Copy out all lines from the entries below in which "Task" occurs.
◆ ◆ ◆
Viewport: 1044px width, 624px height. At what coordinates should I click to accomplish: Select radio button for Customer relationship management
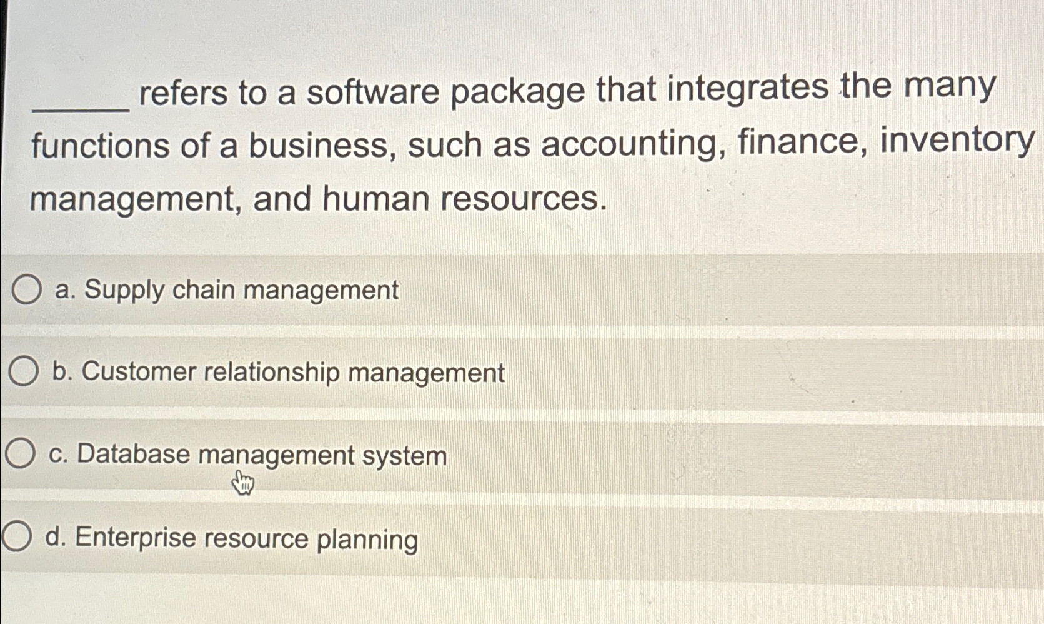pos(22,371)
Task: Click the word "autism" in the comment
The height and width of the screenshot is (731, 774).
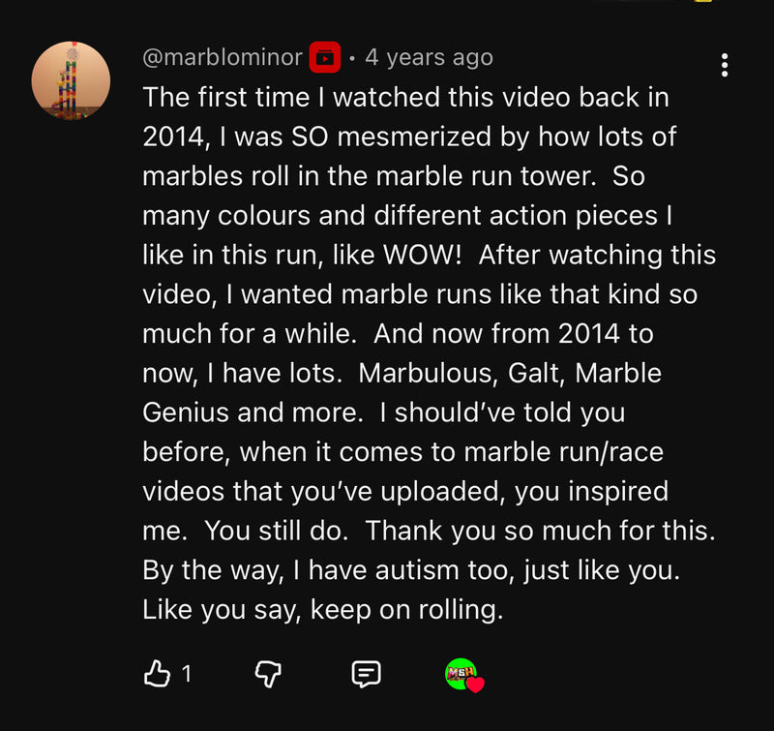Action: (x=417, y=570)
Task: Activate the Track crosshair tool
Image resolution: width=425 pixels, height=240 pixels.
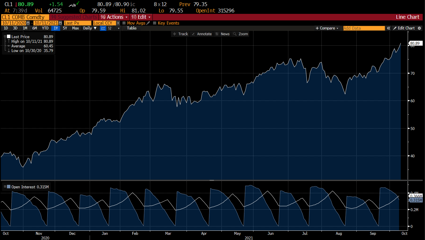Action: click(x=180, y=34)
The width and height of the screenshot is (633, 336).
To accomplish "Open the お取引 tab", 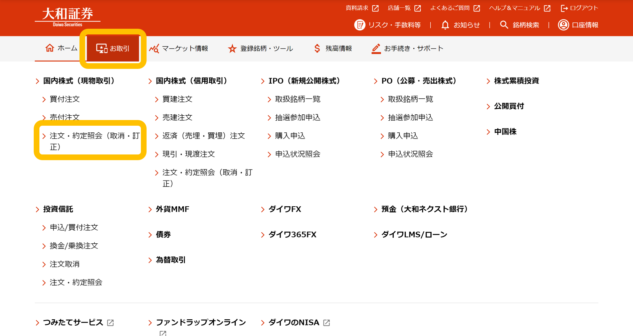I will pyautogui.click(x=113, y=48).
◆ ◆ ◆
Expected answer:
Task: Click the word "autism" in the comment
Task: Activate the Track crosshair tool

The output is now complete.